* _What you are asked to do_:
Using the material below, return exactly the lines between the one holding "Viewport: 233px width, 182px" and the one holding "is (1447, 736).", inclusive, and no others.

*** Opening of Records shown ***

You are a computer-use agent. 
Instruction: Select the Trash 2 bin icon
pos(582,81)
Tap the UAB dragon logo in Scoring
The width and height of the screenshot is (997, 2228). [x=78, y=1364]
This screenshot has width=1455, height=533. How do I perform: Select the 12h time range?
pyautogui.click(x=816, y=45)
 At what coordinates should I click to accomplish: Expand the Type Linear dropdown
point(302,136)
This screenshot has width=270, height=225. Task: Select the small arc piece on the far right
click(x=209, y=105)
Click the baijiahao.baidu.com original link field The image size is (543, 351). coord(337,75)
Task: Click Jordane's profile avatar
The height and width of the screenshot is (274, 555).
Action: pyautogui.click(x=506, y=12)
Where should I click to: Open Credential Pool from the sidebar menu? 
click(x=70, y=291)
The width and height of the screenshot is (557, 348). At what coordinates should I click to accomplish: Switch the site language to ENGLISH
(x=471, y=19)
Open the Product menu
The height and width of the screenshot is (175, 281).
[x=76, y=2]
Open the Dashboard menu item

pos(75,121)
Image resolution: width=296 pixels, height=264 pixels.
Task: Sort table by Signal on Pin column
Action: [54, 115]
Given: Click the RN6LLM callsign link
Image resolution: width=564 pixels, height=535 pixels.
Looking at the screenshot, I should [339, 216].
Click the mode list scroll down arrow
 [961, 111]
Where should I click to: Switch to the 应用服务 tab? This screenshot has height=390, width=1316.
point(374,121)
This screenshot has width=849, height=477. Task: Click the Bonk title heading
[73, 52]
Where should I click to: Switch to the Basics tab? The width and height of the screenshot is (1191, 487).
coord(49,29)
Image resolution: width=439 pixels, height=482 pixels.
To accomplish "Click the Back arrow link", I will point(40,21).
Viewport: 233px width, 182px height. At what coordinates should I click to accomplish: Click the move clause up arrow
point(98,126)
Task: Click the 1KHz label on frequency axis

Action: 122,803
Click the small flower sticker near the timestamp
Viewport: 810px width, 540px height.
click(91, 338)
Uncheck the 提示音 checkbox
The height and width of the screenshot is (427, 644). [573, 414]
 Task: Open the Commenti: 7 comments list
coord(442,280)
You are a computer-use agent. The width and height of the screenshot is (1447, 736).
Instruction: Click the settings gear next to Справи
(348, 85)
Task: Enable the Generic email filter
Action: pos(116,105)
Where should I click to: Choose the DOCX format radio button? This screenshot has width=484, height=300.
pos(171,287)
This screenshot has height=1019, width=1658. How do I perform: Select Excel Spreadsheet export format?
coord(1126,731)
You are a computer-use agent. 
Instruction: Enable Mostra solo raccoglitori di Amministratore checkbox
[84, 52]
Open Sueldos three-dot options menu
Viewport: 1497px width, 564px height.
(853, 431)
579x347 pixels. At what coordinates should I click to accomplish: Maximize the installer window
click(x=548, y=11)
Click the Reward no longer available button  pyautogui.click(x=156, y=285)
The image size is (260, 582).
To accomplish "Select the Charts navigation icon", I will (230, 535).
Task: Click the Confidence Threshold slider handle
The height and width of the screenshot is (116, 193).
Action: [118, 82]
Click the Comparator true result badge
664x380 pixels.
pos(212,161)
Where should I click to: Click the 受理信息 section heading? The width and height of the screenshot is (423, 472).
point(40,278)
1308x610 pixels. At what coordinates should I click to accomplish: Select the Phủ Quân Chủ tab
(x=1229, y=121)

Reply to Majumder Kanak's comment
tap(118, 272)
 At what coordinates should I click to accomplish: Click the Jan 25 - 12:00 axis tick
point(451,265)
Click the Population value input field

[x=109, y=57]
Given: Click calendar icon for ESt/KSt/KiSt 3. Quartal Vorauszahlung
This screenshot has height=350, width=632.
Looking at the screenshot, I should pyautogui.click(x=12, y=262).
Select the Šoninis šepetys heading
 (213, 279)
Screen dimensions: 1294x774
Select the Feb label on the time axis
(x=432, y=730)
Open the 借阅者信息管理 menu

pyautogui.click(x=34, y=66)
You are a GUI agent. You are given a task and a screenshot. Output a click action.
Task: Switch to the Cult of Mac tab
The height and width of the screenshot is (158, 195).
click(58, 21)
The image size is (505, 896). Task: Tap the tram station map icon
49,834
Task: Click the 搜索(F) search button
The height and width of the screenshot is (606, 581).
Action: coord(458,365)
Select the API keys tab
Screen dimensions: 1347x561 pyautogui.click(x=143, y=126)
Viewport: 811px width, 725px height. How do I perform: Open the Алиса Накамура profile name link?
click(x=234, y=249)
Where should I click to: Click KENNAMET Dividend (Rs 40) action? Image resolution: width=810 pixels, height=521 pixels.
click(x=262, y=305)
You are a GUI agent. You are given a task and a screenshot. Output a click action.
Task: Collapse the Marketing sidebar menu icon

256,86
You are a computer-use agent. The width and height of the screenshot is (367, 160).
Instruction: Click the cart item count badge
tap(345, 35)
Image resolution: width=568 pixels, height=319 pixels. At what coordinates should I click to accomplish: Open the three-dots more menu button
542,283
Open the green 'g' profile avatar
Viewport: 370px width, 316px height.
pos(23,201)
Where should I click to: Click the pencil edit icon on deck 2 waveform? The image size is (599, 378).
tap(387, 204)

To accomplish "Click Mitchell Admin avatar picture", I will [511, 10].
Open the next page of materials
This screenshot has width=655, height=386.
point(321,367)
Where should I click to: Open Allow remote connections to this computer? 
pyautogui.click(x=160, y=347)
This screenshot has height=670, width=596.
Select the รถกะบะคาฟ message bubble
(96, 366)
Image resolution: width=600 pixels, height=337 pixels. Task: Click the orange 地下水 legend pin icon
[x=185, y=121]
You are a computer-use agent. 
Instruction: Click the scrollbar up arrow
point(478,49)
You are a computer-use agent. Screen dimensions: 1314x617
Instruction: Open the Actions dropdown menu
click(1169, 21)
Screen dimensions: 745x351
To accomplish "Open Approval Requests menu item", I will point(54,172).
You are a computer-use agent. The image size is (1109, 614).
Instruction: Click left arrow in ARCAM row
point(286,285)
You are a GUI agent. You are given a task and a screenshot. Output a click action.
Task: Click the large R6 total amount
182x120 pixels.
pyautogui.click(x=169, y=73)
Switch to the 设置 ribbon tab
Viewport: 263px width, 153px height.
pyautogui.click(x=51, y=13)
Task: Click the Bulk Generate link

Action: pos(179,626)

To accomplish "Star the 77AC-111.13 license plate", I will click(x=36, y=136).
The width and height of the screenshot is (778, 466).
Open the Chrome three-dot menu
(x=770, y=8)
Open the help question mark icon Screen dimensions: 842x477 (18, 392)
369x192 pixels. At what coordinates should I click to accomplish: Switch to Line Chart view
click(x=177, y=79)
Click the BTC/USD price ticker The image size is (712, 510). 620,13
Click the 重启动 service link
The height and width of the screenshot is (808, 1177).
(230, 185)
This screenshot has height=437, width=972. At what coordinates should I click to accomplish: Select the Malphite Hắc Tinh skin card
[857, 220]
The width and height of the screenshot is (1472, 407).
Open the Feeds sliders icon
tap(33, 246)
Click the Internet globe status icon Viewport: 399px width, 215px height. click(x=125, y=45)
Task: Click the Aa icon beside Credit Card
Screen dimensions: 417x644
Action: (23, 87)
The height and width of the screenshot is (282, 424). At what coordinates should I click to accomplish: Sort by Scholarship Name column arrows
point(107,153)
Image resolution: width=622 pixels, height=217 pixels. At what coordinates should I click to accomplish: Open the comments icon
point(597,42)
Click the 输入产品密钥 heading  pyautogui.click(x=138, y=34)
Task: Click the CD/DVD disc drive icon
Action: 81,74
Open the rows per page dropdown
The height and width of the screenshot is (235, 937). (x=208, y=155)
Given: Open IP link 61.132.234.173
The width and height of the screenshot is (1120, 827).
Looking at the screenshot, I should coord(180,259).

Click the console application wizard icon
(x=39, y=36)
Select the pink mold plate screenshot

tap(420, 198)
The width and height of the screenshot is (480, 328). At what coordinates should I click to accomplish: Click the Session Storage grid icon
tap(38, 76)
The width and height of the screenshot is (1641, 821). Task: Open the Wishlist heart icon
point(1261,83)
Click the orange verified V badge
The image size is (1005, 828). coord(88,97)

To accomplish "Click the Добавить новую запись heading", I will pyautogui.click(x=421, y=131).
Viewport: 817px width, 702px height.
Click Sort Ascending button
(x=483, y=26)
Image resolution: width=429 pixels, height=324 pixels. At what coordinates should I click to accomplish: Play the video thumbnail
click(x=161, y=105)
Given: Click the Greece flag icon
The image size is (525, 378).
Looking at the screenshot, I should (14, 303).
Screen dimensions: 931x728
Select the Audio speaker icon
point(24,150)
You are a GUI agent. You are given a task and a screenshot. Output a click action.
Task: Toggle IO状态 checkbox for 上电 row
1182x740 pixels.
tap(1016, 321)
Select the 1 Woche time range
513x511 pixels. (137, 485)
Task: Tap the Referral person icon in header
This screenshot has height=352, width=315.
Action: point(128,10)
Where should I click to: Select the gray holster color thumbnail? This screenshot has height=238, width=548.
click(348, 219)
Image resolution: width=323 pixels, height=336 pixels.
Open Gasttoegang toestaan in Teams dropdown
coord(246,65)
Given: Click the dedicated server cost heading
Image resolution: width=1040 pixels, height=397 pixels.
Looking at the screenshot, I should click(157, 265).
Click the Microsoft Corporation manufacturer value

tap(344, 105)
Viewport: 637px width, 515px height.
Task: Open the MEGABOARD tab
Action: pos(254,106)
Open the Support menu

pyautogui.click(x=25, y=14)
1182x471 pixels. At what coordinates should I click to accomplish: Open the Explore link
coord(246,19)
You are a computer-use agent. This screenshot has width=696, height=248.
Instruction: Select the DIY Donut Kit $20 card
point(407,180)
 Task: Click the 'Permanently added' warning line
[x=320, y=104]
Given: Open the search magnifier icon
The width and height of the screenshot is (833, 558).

*** Close of Records shown ***

* _Result_:
Viewport: 233px width, 182px height. At what coordinates should I click to accomplish: Click the move clause up arrow
point(98,126)
Task: Click the 1KHz label on frequency axis

Action: 122,803
Click the small flower sticker near the timestamp
Viewport: 810px width, 540px height.
click(91, 338)
Uncheck the 提示音 checkbox
The height and width of the screenshot is (427, 644). [573, 414]
 Task: Open the Commenti: 7 comments list
coord(442,280)
You are a computer-use agent. The width and height of the screenshot is (1447, 736).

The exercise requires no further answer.